Sommes-nous capables de diriger ces transformations ? Oui si les taux d’intérêt réels se maintiennent aux niveaux actuels ; oui, si l’UE veille à protéger la compétitivité de nos entreprises et le pouvoir d’achat des ménages face au choc d’offre négatif que constitue la hausse structurelle des prix de l’énergie ; oui, si la Commission et les Etats continuent d’agir avec célérité face à la guerre en Ukraine pour réduire notre exposition au gaz russe et aux énergies fossiles. 

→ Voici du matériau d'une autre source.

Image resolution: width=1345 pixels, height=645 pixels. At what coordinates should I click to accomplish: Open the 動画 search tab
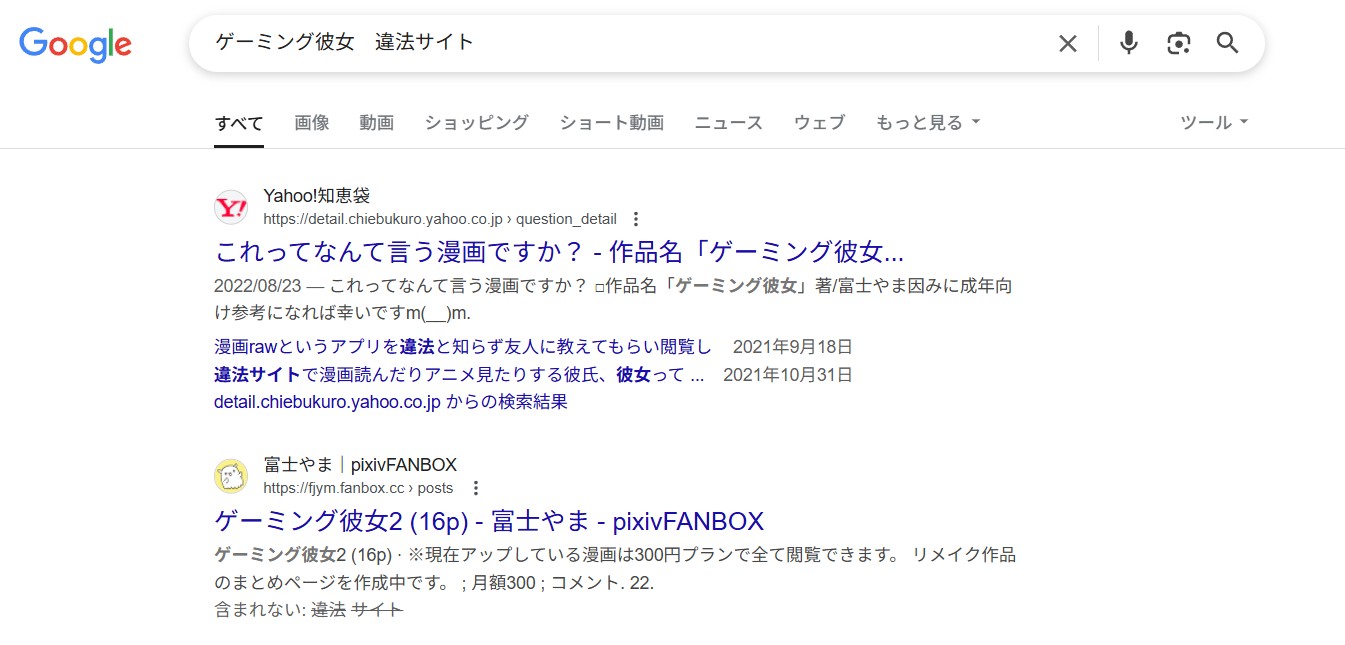tap(376, 121)
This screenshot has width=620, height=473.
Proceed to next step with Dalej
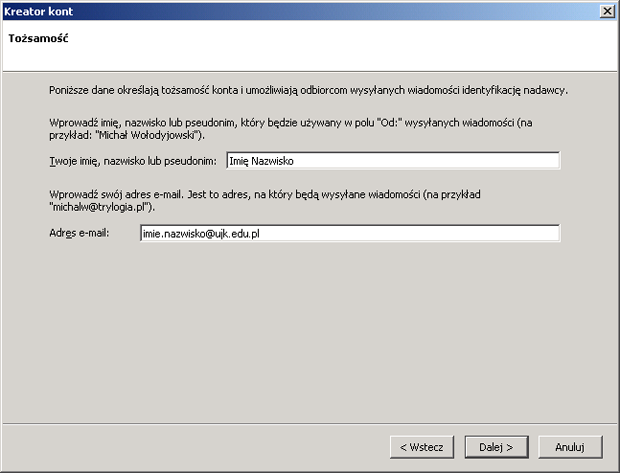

Mais non, l’Europe n’est pas prête à d’autres égards. Il manque par exemple un choc de simplification des procédures administratives entourant le développement des énergies renouvelables et de l’accès aux financements publics pour des projets de décarbonation. On peut citer aussi comme impératifs la fin des subventions aux énergies fossiles et des mesures d’accompagnement industrielles et sociales très conséquentes. La réalité est que le succès de ces politiques est très largement à la main des Etats membres et des territoires : en matière de développement des renouvelables, de décarbonation de l’industrie, de rénovation énergétique des logements, les succès se jouent au plus local. Bref, si la politique énergie-climat de l’Europe pèche, ce ne sera pas par un excès d’idéologie, mais par un défaut d’exécution, de volonté politique ou de capacités administratives des Etats.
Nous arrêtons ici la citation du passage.